In theory, I should be able to use a custom pointer type and deleter in order to have unique_ptr
manage an object that is not a pointer. I tried the following code:
#ifndef UNIQUE_FD_H
#define UNIQUE_FD_H
#include <memory>
#include <unistd.h>
struct unique_fd_deleter {
typedef int pointer; // Internal type is a pointer
void operator()( int fd )
{
close(fd);
}
};
typedef std::unique_ptr<int, unique_fd_deleter> unique_fd;
#endif // UNIQUE_FD_H
This doesn't work (gcc 4.7 with the -std=c++11
parameter). It responds with the following errors:
In file included from /usr/include/c++/4.7/memory:86:0,
from test.cc:6:
/usr/include/c++/4.7/bits/unique_ptr.h: In instantiation of 'std::unique_ptr<_Tp, _Dp>::~unique_ptr() [with _Tp = int; _Dp = unique_fd_deleter]':
test.cc:22:55: required from here
/usr/include/c++/4.7/bits/unique_ptr.h:172:2: error: invalid operands of types 'int' and 'std::nullptr_t' to binary 'operator!='
From delving into the definition of unique_ptr
, I can see two problems that prevent it from working. The first, which seems in clear violation of the standard, is that the destructor for unique_ptr
compares the "pointer" (which is, as per my definition, an int) to nullptr
in order to see whether it is initialized or not. This is in contrast to the way it reports it through the boolean conversion, which is to compare it to "pointer()"

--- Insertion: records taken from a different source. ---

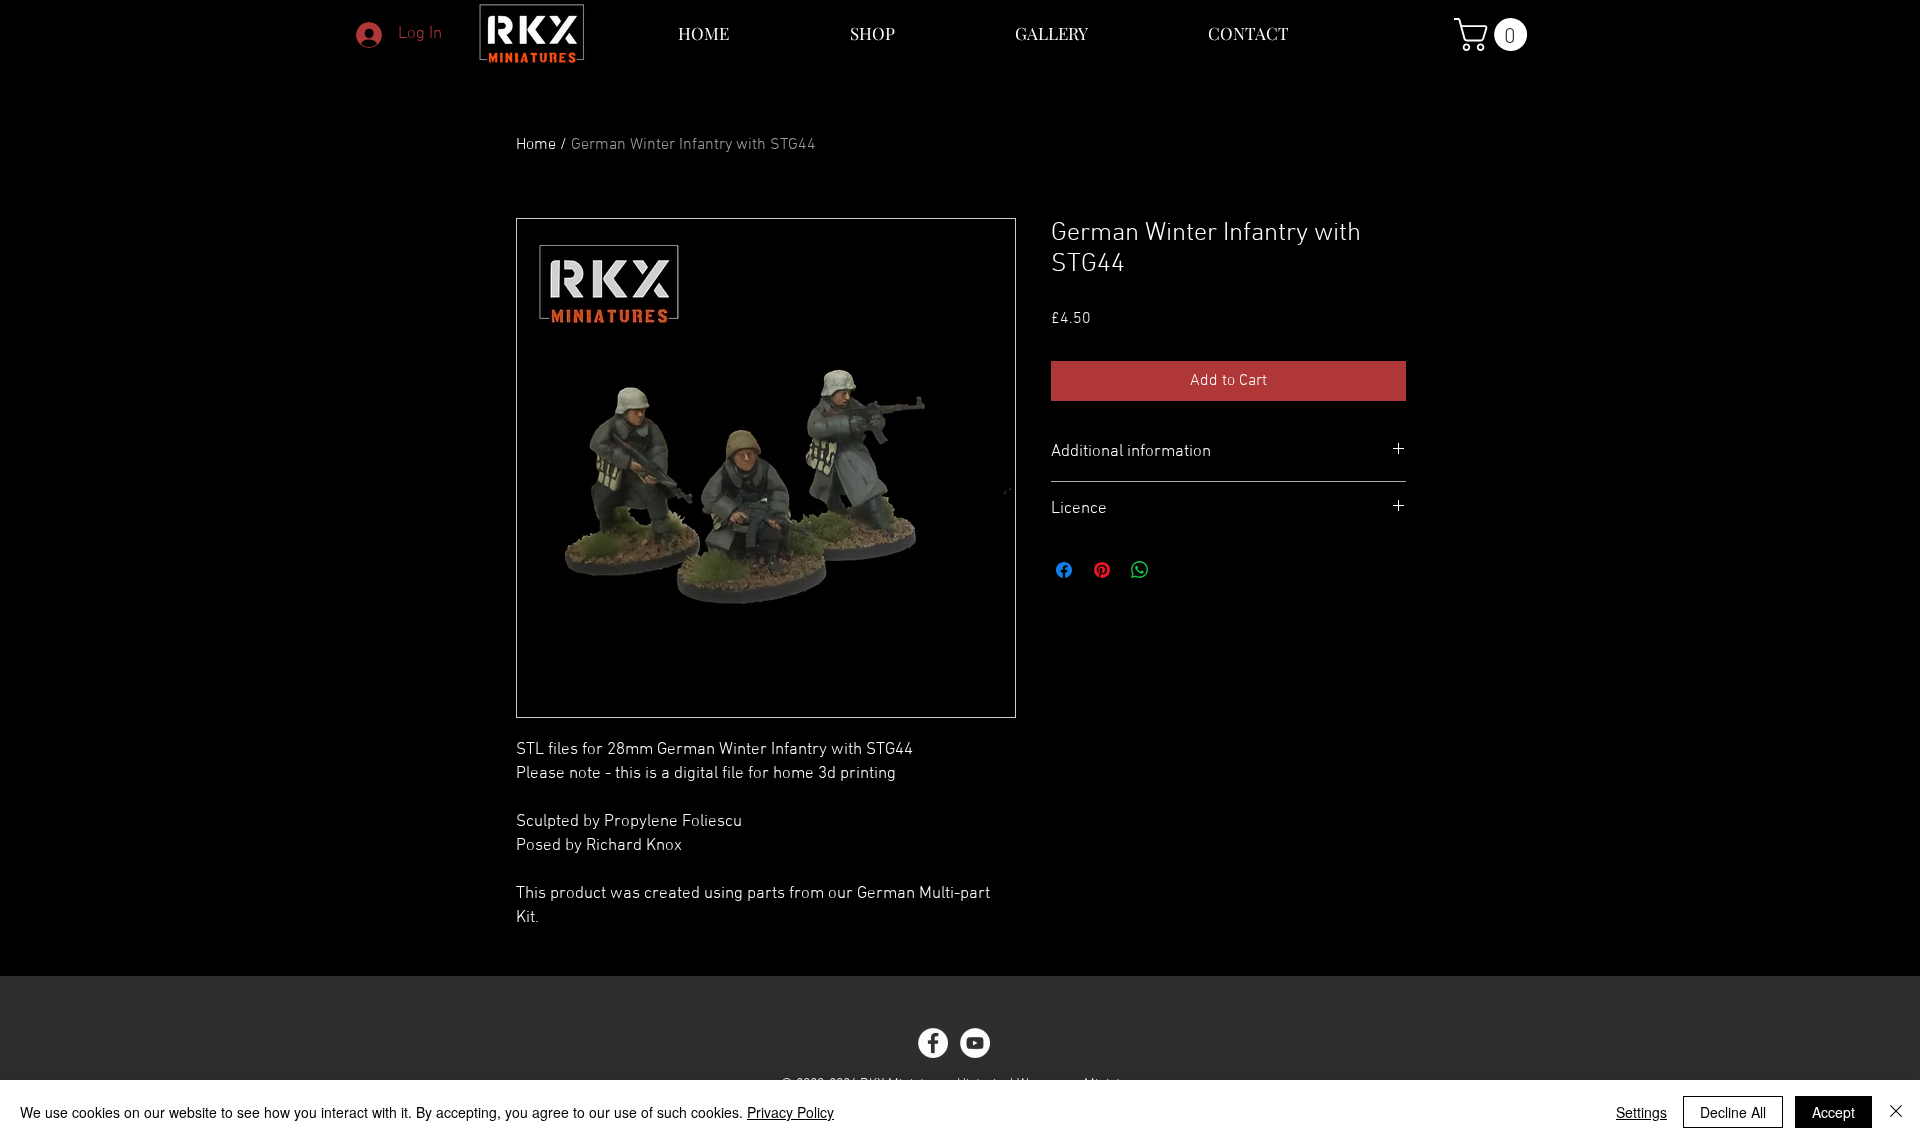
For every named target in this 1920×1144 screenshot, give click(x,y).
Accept (1833, 1112)
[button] (1494, 34)
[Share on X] (1178, 570)
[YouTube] (975, 1043)
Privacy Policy (790, 1112)
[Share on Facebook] (1064, 570)
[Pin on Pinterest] (1102, 570)
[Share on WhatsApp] (1140, 570)
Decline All (1733, 1112)
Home (536, 145)
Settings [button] (1641, 1112)
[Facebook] (933, 1043)
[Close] (1896, 1112)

(an uninitialized "pointer"). This is the cause of the errors I am seeing - an integer is not comparable to a nullptr
.
The second problem is that I need some way to tell unique_ptr
what an uninitialized value is. I want the following snippet to work:
unique_fd fd( open(something...) );
if( !fd )
throw errno_exception("Open failed");
For that to work, unique_ptr
needs to know that an "uninitialized value" is -1, as zero is a valid file descriptor.
Is this a bug in gcc
, or am I trying to do something here that simply cannot be done?